At the Rocky Road Saloon, the barkeep greeted Huck Lovett. “Huck, I heard from Elmo you was diggin’ down to Hell. Makes me wonder if the Devil touches all the gold before any of us get our hands on it, and his way of messin’ things up for us. J’ever think it that way? Lookin’ for Hell and the Devil and not knowin’ it? And with a shovel to boot!” His laughter came before any reactions along the bar.

Two weeks later, the measurements checked three times in one day, the new exhilaration working him like a fever, his heart throbbing in concert, Huck Lovett knew he was at the end of the tunnel, his target reached. The flashing yellow stuff was in reach of his grasp.

“No rush now,” he said to himself. “I’m right where nobody in the world know I was coming this way. Right where I have wanted to be for months on end, after 500 barrowloads of material, after giving my life over to this eternal darkness that might have dropped down upon me in any moment and buried me forever here in this absolute darkness.

He believed he was all ready to proceed to the next step, and suddenly decided to visit The Rocky Road Saloon one more time, to get a good, one-more time flavor, to see some old pals, some miners of the old school, and even a few of the groundscratchers at their most moderate labors. To look upon their faces, to look into their eyes to determine if he could still mark their dreams in place.

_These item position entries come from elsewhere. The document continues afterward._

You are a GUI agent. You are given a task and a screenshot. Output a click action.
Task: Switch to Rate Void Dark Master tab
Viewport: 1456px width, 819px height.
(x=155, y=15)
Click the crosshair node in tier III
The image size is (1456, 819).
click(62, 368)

Leaving his last spot of digging and scraping, suddenly feeling the weight and scars of his labors of endless days, endless nights, more sleepless nights than he could have counted with reason, he started toward town, again as always counting his steps, realizing twice in those trips that he had miscounted, went back to the beginning and started his trek again, counting again, getting it all down to the true numbers.

Several townsfolk on his treks spoke to him, hailed him by name, and he sailed on with his counting, ignoring them one and all, unable to handle the hails and hellos lest he lose all count again to insure he had arrived, above ground as well ass below ground, at the right place, the right spot.

Some of those ignored townsfolk spoke of it immediately when they got to the saloon. “It’s like Huck don’t even know we said hello, or never once ever saw us before, none of us from what I heard, and that’s a strange lot for a fellow usually caught more smilin’ than gripin’ about stuff that bothers so many others hereabouts without givin’ up any names which we all know anyhow.”

Huck got to the saloon later than sooner, said hello to one and all as if business of life was too heavy to carry on otherwise; had another drink, said goodbye again, and left.

At the tunnel, he lit the long fuse at the mouth of the dig, knowing how long it would take to ignite the load of dynamite, and proceeded back toward the saloon, realizing he’d never get there before the blast went off right under Weyland Jiggs, III’s office and the new vault beside his desk.

What surprised everybody in town was the complete disregard Weyland Jiggs, III had for the event. “That vault,” he said, “never worked any way. It’s been empty since the day they brought it in and installed it. We’re still waiting for a replacement. All the goods are at my house, under strict guard and not to be worried about.”

Folks say the last sight of Huck Lovett was him scratching the ground with a rake over near Triple Rocks, like he was a real old man getting nowhere in any kind of a hurry.